# Provided data
■ ■ ■ ■ ■

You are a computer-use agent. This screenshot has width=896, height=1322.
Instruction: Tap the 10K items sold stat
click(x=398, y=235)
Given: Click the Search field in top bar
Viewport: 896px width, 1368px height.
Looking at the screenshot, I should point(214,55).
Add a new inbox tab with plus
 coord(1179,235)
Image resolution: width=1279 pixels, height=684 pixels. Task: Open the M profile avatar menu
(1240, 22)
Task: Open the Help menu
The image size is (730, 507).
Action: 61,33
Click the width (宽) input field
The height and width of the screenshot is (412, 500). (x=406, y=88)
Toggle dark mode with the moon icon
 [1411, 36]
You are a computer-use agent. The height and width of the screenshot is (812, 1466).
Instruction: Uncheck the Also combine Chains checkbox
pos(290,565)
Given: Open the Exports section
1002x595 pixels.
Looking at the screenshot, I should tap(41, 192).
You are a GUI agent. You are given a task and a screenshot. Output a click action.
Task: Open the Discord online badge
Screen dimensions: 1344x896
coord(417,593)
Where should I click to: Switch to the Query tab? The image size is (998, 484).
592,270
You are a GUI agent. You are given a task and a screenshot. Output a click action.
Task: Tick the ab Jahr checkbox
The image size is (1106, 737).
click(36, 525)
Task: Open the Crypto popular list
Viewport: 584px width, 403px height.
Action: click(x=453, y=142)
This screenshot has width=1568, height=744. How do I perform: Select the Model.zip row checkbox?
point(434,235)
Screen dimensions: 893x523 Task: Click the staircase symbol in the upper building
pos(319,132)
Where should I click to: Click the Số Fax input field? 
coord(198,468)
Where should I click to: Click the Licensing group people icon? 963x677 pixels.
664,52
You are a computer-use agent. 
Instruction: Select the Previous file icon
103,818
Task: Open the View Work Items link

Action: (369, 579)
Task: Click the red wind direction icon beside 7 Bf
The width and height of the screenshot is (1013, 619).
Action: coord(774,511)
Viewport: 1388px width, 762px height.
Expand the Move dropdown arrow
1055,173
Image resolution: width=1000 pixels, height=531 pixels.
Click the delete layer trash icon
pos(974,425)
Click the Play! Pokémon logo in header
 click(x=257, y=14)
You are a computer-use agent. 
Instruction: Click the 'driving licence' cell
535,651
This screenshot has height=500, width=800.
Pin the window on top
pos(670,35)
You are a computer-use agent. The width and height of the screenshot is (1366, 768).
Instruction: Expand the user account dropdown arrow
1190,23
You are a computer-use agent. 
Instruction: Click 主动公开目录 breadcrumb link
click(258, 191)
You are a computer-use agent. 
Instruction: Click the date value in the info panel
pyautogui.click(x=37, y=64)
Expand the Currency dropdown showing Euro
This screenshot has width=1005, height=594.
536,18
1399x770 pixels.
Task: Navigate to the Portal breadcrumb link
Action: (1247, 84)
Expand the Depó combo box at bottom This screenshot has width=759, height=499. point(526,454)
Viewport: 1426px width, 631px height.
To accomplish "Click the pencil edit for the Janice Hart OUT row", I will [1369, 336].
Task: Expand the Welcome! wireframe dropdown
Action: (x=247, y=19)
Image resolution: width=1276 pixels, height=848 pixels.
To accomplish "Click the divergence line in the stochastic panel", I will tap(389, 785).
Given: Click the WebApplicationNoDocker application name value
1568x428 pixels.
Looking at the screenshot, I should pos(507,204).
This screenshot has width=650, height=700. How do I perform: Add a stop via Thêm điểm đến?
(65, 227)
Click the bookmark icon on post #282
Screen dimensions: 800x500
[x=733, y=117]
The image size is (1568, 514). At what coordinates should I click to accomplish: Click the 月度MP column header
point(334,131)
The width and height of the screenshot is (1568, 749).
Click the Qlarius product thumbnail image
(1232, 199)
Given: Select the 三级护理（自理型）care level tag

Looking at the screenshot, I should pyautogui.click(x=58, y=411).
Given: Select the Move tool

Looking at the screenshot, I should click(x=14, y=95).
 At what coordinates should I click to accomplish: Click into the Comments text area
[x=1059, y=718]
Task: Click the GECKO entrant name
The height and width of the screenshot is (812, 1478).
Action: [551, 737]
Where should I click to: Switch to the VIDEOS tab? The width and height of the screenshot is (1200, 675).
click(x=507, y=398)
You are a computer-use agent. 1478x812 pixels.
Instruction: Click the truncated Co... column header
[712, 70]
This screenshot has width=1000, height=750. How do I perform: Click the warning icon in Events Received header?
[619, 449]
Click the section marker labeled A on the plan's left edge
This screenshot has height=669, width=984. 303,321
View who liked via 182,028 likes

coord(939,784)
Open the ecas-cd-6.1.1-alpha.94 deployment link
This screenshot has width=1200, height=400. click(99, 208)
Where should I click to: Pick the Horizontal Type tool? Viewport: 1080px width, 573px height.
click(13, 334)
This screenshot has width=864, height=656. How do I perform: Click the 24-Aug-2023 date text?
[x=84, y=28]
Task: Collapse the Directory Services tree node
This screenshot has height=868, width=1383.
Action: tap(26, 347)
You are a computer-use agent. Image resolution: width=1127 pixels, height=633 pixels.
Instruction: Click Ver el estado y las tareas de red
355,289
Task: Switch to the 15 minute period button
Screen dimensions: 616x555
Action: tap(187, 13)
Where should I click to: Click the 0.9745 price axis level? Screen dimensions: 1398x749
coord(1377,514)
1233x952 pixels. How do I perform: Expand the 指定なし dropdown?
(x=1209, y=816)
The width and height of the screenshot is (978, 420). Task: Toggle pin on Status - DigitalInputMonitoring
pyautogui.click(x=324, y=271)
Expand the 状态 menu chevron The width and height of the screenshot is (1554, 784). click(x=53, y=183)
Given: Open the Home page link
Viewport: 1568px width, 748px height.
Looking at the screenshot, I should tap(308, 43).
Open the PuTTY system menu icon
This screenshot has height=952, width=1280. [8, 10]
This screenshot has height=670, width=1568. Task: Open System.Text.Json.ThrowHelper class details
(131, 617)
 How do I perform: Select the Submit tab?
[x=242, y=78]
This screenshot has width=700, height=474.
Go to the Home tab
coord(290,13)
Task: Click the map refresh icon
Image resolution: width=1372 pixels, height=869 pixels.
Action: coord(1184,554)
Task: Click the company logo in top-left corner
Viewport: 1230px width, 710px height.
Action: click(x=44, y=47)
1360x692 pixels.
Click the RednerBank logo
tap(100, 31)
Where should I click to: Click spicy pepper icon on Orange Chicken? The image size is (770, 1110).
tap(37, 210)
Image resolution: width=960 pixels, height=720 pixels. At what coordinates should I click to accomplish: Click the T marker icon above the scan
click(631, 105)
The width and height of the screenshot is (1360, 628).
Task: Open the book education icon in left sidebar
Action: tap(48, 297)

■ ■ ■ ■ ■

# Task objective
Edit the records above so that every "Viewport" becomes "Display area", and leave everything else unchanged.

# Complete answer
You are a computer-use agent. This screenshot has width=896, height=1322.
Instruction: Tap the 10K items sold stat
click(x=398, y=235)
Given: Click the Search field in top bar
Display area: 896px width, 1368px height.
Looking at the screenshot, I should point(214,55).
Add a new inbox tab with plus
 coord(1179,235)
Image resolution: width=1279 pixels, height=684 pixels. Task: Open the M profile avatar menu
(1240, 22)
Task: Open the Help menu
The image size is (730, 507).
Action: 61,33
Click the width (宽) input field
The height and width of the screenshot is (412, 500). (x=406, y=88)
Toggle dark mode with the moon icon
 [1411, 36]
You are a computer-use agent. The height and width of the screenshot is (812, 1466).
Instruction: Uncheck the Also combine Chains checkbox
pos(290,565)
Given: Open the Exports section
1002x595 pixels.
Looking at the screenshot, I should tap(41, 192).
You are a GUI agent. You are given a task and a screenshot. Output a click action.
Task: Open the Discord online badge
Screen dimensions: 1344x896
coord(417,593)
Where should I click to: Switch to the Query tab? The image size is (998, 484).
592,270
You are a GUI agent. You are given a task and a screenshot. Output a click action.
Task: Tick the ab Jahr checkbox
The image size is (1106, 737).
click(36, 525)
Task: Open the Crypto popular list
Display area: 584px width, 403px height.
Action: click(x=453, y=142)
This screenshot has width=1568, height=744. How do I perform: Select the Model.zip row checkbox?
point(434,235)
Screen dimensions: 893x523 Task: Click the staircase symbol in the upper building
pos(319,132)
Where should I click to: Click the Số Fax input field? 
coord(198,468)
Where should I click to: Click the Licensing group people icon? 963x677 pixels.
664,52
You are a computer-use agent. 
Instruction: Select the Previous file icon
103,818
Task: Open the View Work Items link

Action: (369, 579)
Task: Click the red wind direction icon beside 7 Bf
The width and height of the screenshot is (1013, 619).
Action: coord(774,511)
Display area: 1388px width, 762px height.
Expand the Move dropdown arrow
1055,173
Image resolution: width=1000 pixels, height=531 pixels.
Click the delete layer trash icon
pos(974,425)
Click the Play! Pokémon logo in header
 click(x=257, y=14)
You are a computer-use agent. 
Instruction: Click the 'driving licence' cell
535,651
This screenshot has height=500, width=800.
Pin the window on top
pos(670,35)
You are a computer-use agent. The width and height of the screenshot is (1366, 768).
Instruction: Expand the user account dropdown arrow
1190,23
You are a computer-use agent. 
Instruction: Click 主动公开目录 breadcrumb link
click(258, 191)
You are a computer-use agent. 
Instruction: Click the date value in the info panel
pyautogui.click(x=37, y=64)
Expand the Currency dropdown showing Euro
This screenshot has width=1005, height=594.
536,18
1399x770 pixels.
Task: Navigate to the Portal breadcrumb link
Action: (1247, 84)
Expand the Depó combo box at bottom This screenshot has width=759, height=499. point(526,454)
Display area: 1426px width, 631px height.
To accomplish "Click the pencil edit for the Janice Hart OUT row", I will [1369, 336].
Task: Expand the Welcome! wireframe dropdown
Action: (x=247, y=19)
Image resolution: width=1276 pixels, height=848 pixels.
To accomplish "Click the divergence line in the stochastic panel", I will tap(389, 785).
Given: Click the WebApplicationNoDocker application name value
1568x428 pixels.
Looking at the screenshot, I should pos(507,204).
This screenshot has width=650, height=700. How do I perform: Add a stop via Thêm điểm đến?
(65, 227)
Click the bookmark icon on post #282
Screen dimensions: 800x500
[x=733, y=117]
The image size is (1568, 514). At what coordinates should I click to accomplish: Click the 月度MP column header
point(334,131)
The width and height of the screenshot is (1568, 749).
Click the Qlarius product thumbnail image
(1232, 199)
Given: Select the 三级护理（自理型）care level tag

Looking at the screenshot, I should pyautogui.click(x=58, y=411).
Given: Select the Move tool

Looking at the screenshot, I should click(x=14, y=95).
 At what coordinates should I click to accomplish: Click into the Comments text area
[x=1059, y=718]
Task: Click the GECKO entrant name
The height and width of the screenshot is (812, 1478).
Action: [551, 737]
Where should I click to: Switch to the VIDEOS tab? The width and height of the screenshot is (1200, 675).
click(x=507, y=398)
You are a computer-use agent. 1478x812 pixels.
Instruction: Click the truncated Co... column header
[712, 70]
This screenshot has width=1000, height=750. How do I perform: Click the warning icon in Events Received header?
[619, 449]
Click the section marker labeled A on the plan's left edge
This screenshot has height=669, width=984. 303,321
View who liked via 182,028 likes

coord(939,784)
Open the ecas-cd-6.1.1-alpha.94 deployment link
This screenshot has width=1200, height=400. click(99, 208)
Where should I click to: Pick the Horizontal Type tool? Display area: 1080px width, 573px height.
click(13, 334)
This screenshot has width=864, height=656. How do I perform: Click the 24-Aug-2023 date text?
[x=84, y=28]
Task: Collapse the Directory Services tree node
This screenshot has height=868, width=1383.
Action: tap(26, 347)
You are a computer-use agent. Image resolution: width=1127 pixels, height=633 pixels.
Instruction: Click Ver el estado y las tareas de red
355,289
Task: Switch to the 15 minute period button
Screen dimensions: 616x555
Action: tap(187, 13)
Where should I click to: Click the 0.9745 price axis level? Screen dimensions: 1398x749
coord(1377,514)
1233x952 pixels. How do I perform: Expand the 指定なし dropdown?
(x=1209, y=816)
The width and height of the screenshot is (978, 420). Task: Toggle pin on Status - DigitalInputMonitoring
pyautogui.click(x=324, y=271)
Expand the 状态 menu chevron The width and height of the screenshot is (1554, 784). click(x=53, y=183)
Given: Open the Home page link
Display area: 1568px width, 748px height.
Looking at the screenshot, I should tap(308, 43).
Open the PuTTY system menu icon
This screenshot has height=952, width=1280. [8, 10]
This screenshot has height=670, width=1568. Task: Open System.Text.Json.ThrowHelper class details
(131, 617)
 How do I perform: Select the Submit tab?
[x=242, y=78]
This screenshot has width=700, height=474.
Go to the Home tab
coord(290,13)
Task: Click the map refresh icon
Image resolution: width=1372 pixels, height=869 pixels.
Action: coord(1184,554)
Task: Click the company logo in top-left corner
Display area: 1230px width, 710px height.
Action: click(x=44, y=47)
1360x692 pixels.
Click the RednerBank logo
tap(100, 31)
Where should I click to: Click spicy pepper icon on Orange Chicken? The image size is (770, 1110).
tap(37, 210)
Image resolution: width=960 pixels, height=720 pixels. At what coordinates should I click to accomplish: Click the T marker icon above the scan
click(631, 105)
The width and height of the screenshot is (1360, 628).
Task: Open the book education icon in left sidebar
Action: tap(48, 297)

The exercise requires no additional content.